El trabajo del impresor de libros. Entre tinta y papel
Hoy en día, imprimir nos parece un acto sencillo. Bastan un par de clicks para que nuestras modernas impresoras arrojen un documento en la comodidad del hogar o en la oficina. Sin embargo, la labor de impresión se remonta a siglos atrás, y hubo un tiempo en el que se consideró una verdadera hazaña. Cuesta creerlo, pero la imprenta cambió el rumbo de las sociedades. Su aparición, en 1440 a manos de Gutenberg, se considera un hito histórico que tiene ecos hasta la actualidad.
El arte de hacer libros es complejo. Los primeros impresores dedicaron su vida a traerlos a la luz. Contrataban ayudantes, que rápidamente se especializaban en el uso de la tinta y los tipos móviles. Muy pronto, el libro como objeto de comercio no pudo ser disociado de quien se encargó de elaborarlo.
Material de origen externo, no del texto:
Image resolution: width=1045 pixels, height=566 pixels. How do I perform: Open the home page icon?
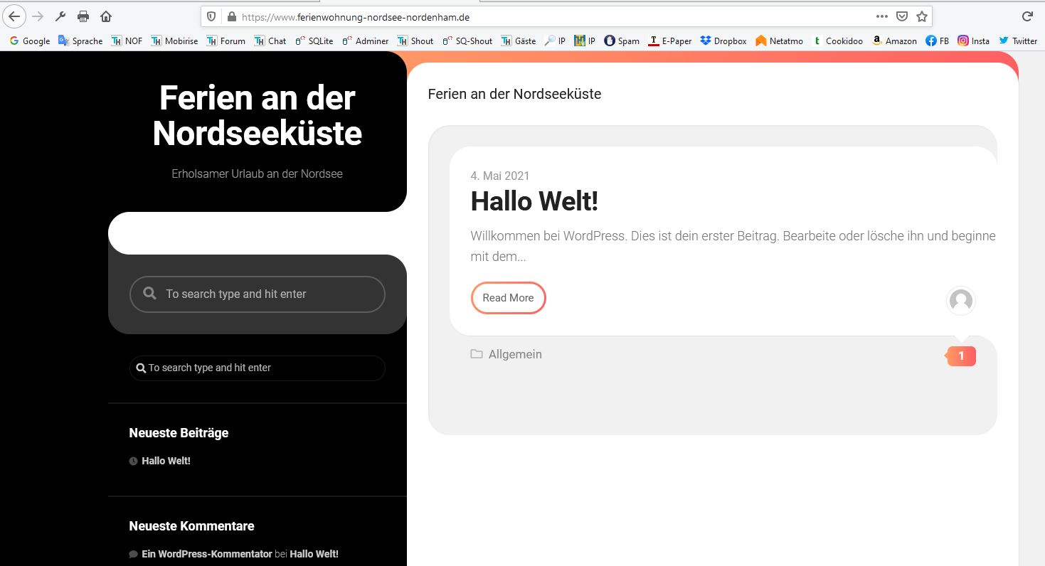[106, 16]
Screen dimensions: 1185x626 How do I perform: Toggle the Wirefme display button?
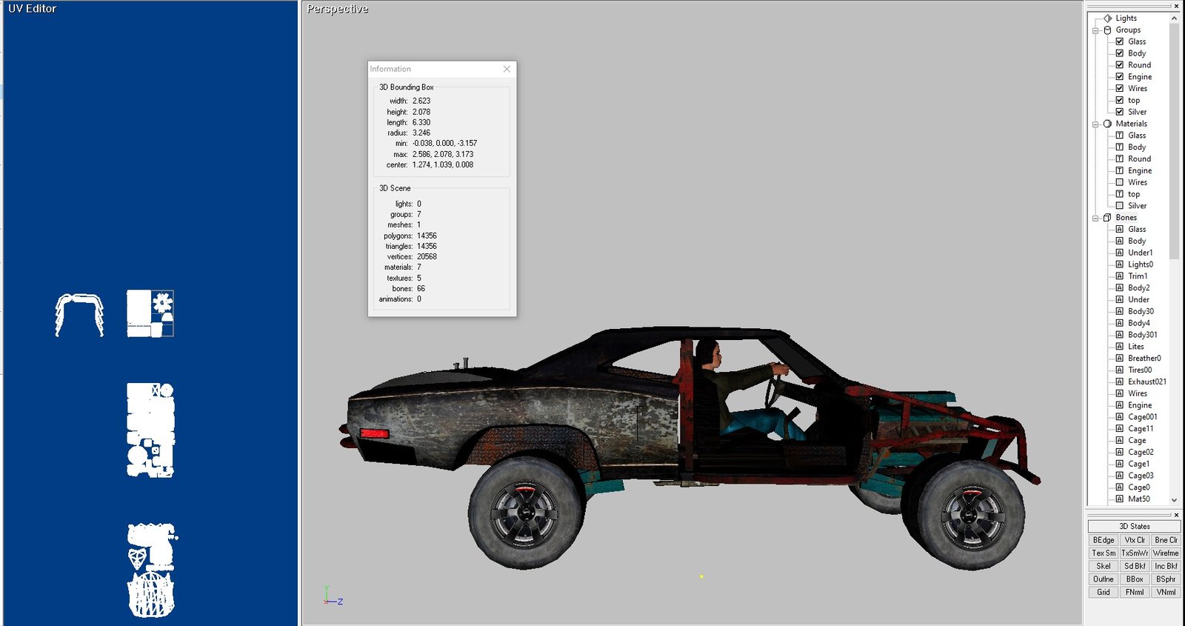(x=1165, y=553)
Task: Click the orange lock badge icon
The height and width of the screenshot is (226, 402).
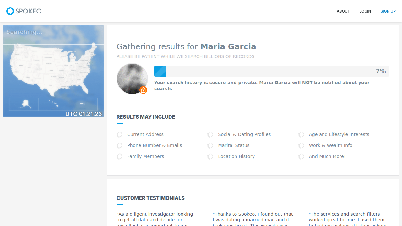Action: [x=144, y=90]
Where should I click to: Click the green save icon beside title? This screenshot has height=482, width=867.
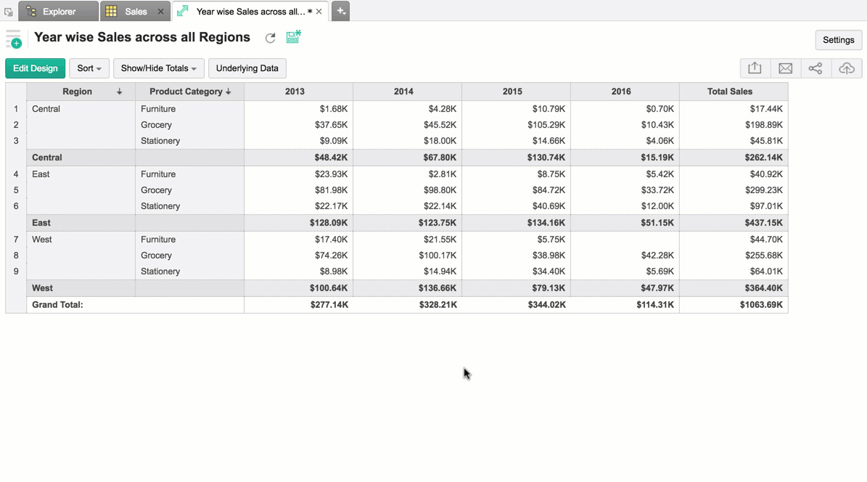293,37
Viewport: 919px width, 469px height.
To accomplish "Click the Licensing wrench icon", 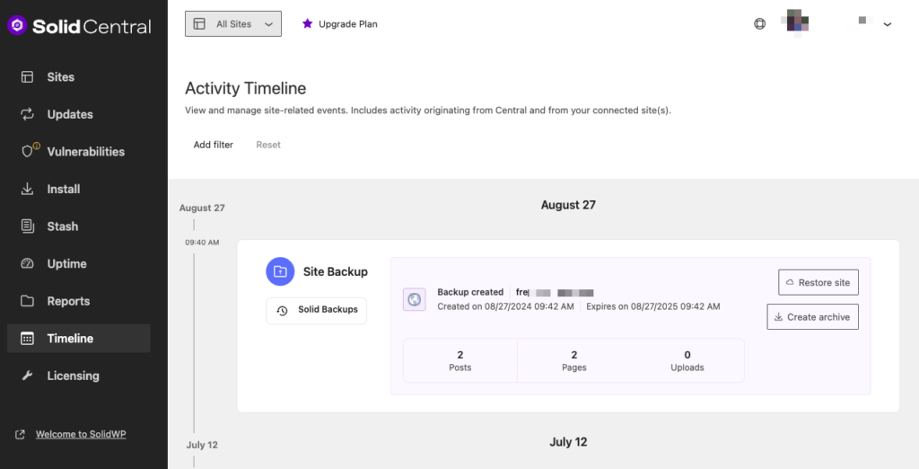I will click(x=28, y=376).
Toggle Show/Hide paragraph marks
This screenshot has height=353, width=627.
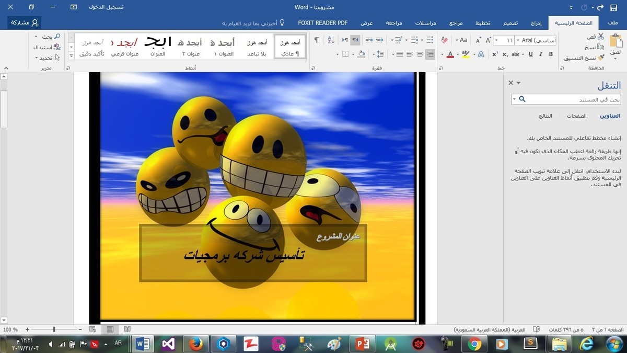pos(316,40)
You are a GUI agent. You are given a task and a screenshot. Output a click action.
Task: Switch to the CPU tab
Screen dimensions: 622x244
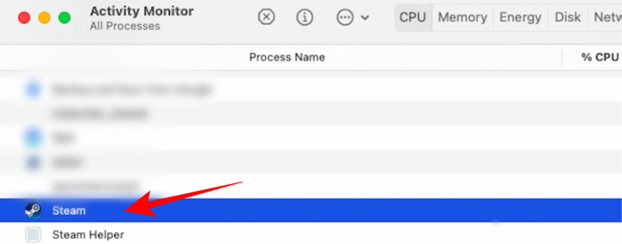click(413, 18)
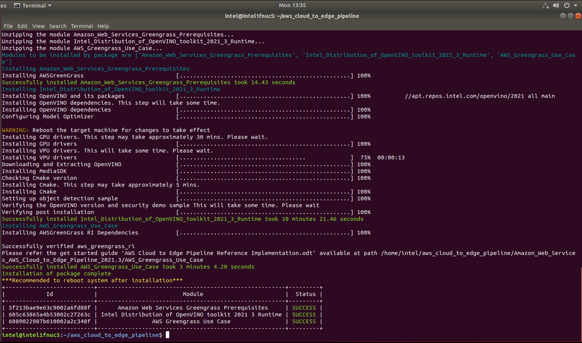Click the VPU drivers 75% progress bar
Image resolution: width=582 pixels, height=343 pixels.
click(x=264, y=157)
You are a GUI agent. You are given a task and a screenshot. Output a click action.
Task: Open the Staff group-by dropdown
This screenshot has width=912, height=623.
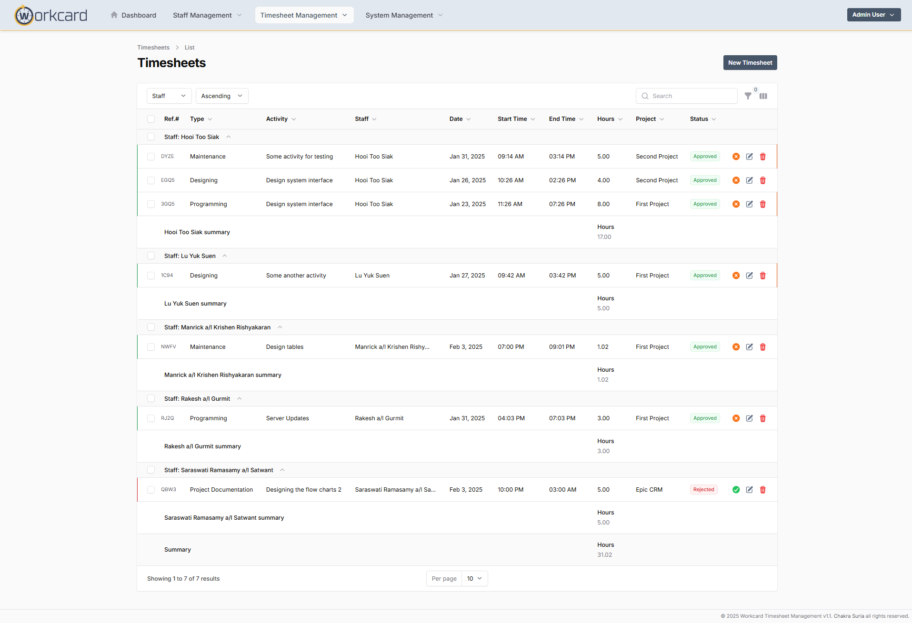pos(169,96)
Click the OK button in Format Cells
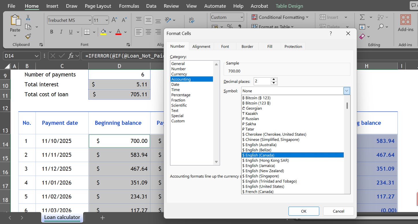The height and width of the screenshot is (224, 418). click(x=304, y=211)
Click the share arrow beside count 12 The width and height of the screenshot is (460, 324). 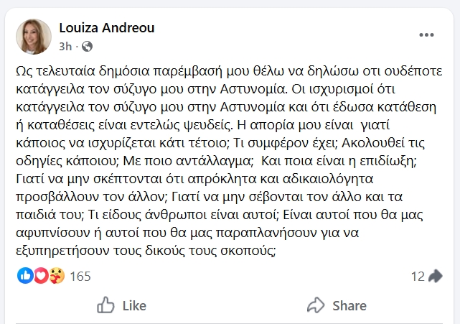[x=435, y=275]
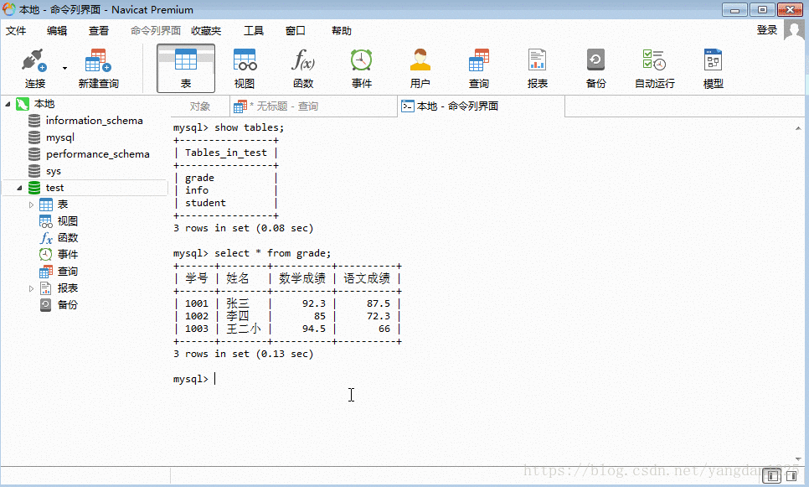This screenshot has width=809, height=487.
Task: Select the 事件 (Events) toolbar icon
Action: pyautogui.click(x=361, y=67)
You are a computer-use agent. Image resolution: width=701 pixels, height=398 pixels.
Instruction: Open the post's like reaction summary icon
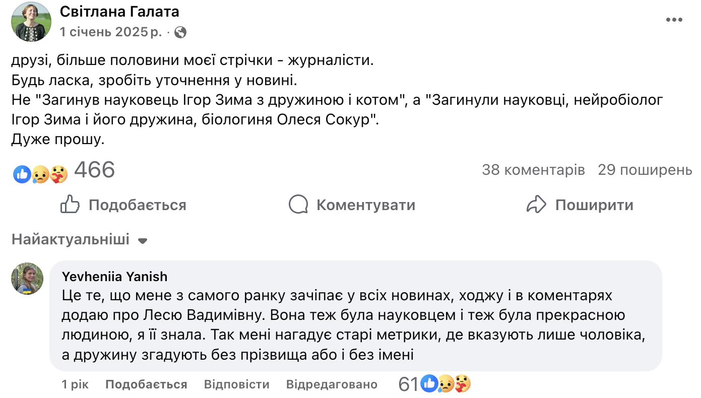pyautogui.click(x=22, y=174)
Los impresores se hicieron de fama y de un nombre, y algunos, como el famoso Aldo Manuzio, elaboraron marcas tipográficas (en su caso, la mezcla de ancora y delfín) para que el público reconociera su nombre y su oficio.
Si bien con el paso de los siglos la imprenta se ha modernizado y hacer libros implica en nuestros días el trabajo de muchas más personas, es posible todavía encontrar en los talleres de imprenta algo del espíritu de los antiguos impresores. A diferencia de los documentos que se pueden imprimir en casa, la mayoría de los libros se siguen haciendo entre máquinas, rollos de papel y pruebas, en talleres determinados para su confección.
El trabajo del impresor de libros es, pues, materializar y darle cuerpo a eso que alguna vez fue una idea, a la idea que alguna vez fue texto, al texto que alguna vez fue el manuscrito sobre la mesa del editor. Su labor, a veces tan invisible, es fundamental para la cultura bibliográfica y artística de los lugares, y permite que movamos las páginas, que los libros formen parte de nuestro entorno, que sigan acompañándonos.